Separately today, German Chancellor Angela Merkel and Luxembourg's leader Jean-Claude Juncker, also pressed for greater oversight of credit default swaps.

Yet Germany's regulator said this week that, after a review of the data, there was nothing to show that Greek debt was the victim of credit default swaps. And, according to Bloomberg News, UniCredit SpA is warning that a “government debt bubble” could be the result of any curbs to trading on CDS. “CDS exist to improve the efficiency of credit markets,” said UniCredit strategist Tim Brunne in Munich. “Simply abandoning sovereign CDS helps to create a government debt bubble.” Read the story

Related : Europe backs idea of IMF-style bailout fund

Toyota to fix Prius models

Toyota Motor Corp. plans to fix Prius hybrids from the 2004-2009 model years, the Wall Street Journal reports today. Among them is the vehicle that was involved in a highly publicized mishap in California. The newspaper said on its website that the auto maker had recalled several Toyota models to stop floor mats from trapping gas pedals. As part of that, it said, Toyota had said the Prius models would be recalled later and it told Prius drivers to simply remove the floor mats for now. But that part of the recall hasn't happened yet because a fix is not ready.

Just yesterday, a 61-year-old Prius driver had to be helped by police after his car sped up to 94 miles per hour (150 kilometres) on a highway near San Diego when its accelerator stuck. A California Highway Patrol officer helped stop the runaway vehicle, and Toyota is investigating that incident. James Sikes, the driver, said he was passing another car when his Prius accelerated. He pressed on the brakes, he said, but the car continued to speed. A CHP cruiser pulled up alongside and, through a loudspeaker, helped Mr. Sikes slow down.

Read

Toyota to recall Prius models

U.S. police help slow runaway Toyota Prius

Lawsuits could cost Toyota $3-billion

Chevron to slash jobs

Chevron Corp. said today it's slashing 2,000 jobs this year and plans to continue cutting positions next year. Speaking to analysts in New York, the energy giant also said projected refining will continue to be tough over the next few years.

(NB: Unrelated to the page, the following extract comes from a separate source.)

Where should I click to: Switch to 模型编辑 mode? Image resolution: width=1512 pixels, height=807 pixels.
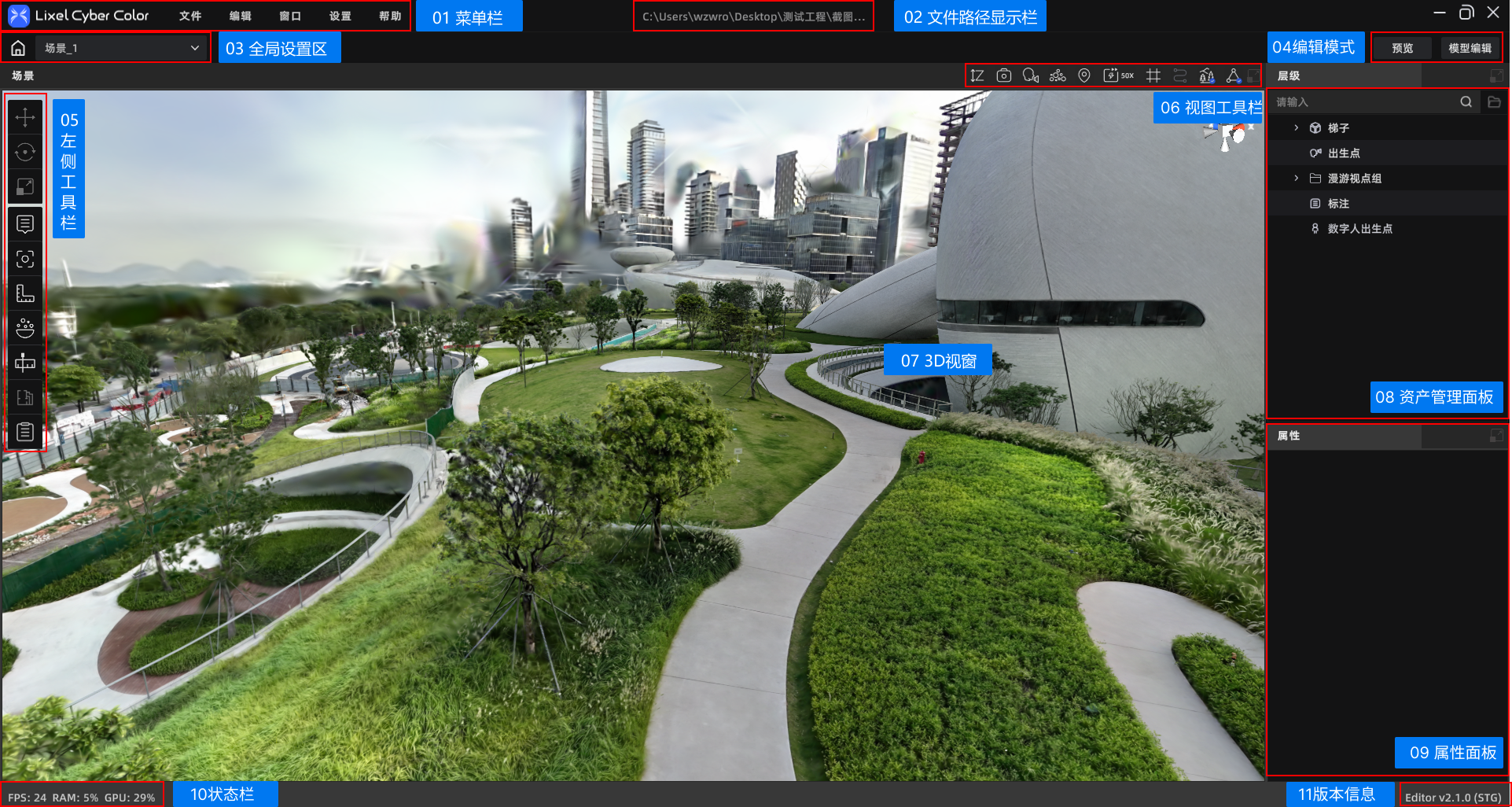pyautogui.click(x=1470, y=48)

Alimentation Couche-Tard profit falls

Canada's biggest convenience store group, Alimentation Couche-Tard Inc. , said today its third-quarter profit fell to $54.8-million (U.S.) or 29 cents a share from $71.1-million or 36 cents a year earlier. But the company said it bettered its performance and increased its quarterly dividencd to 4 cents a share from 3.5 cent.

Of doughnuts, coffee and stock prices

UBS Securities Canada this morning raised its price target on Tim Hortons Inc. by a dollar, citing what it called a successful presentation to analysts last week. Its target is now $38, and its earnings per share estimates “moderately” higher. Analysts Vishal Shreedhar and David Palmer said in a research note that UBS believes Tim Hortons is “a strong company characterized by low relative risk, high returns, and continued growth, underpinned by accelerating progress in the U.S.”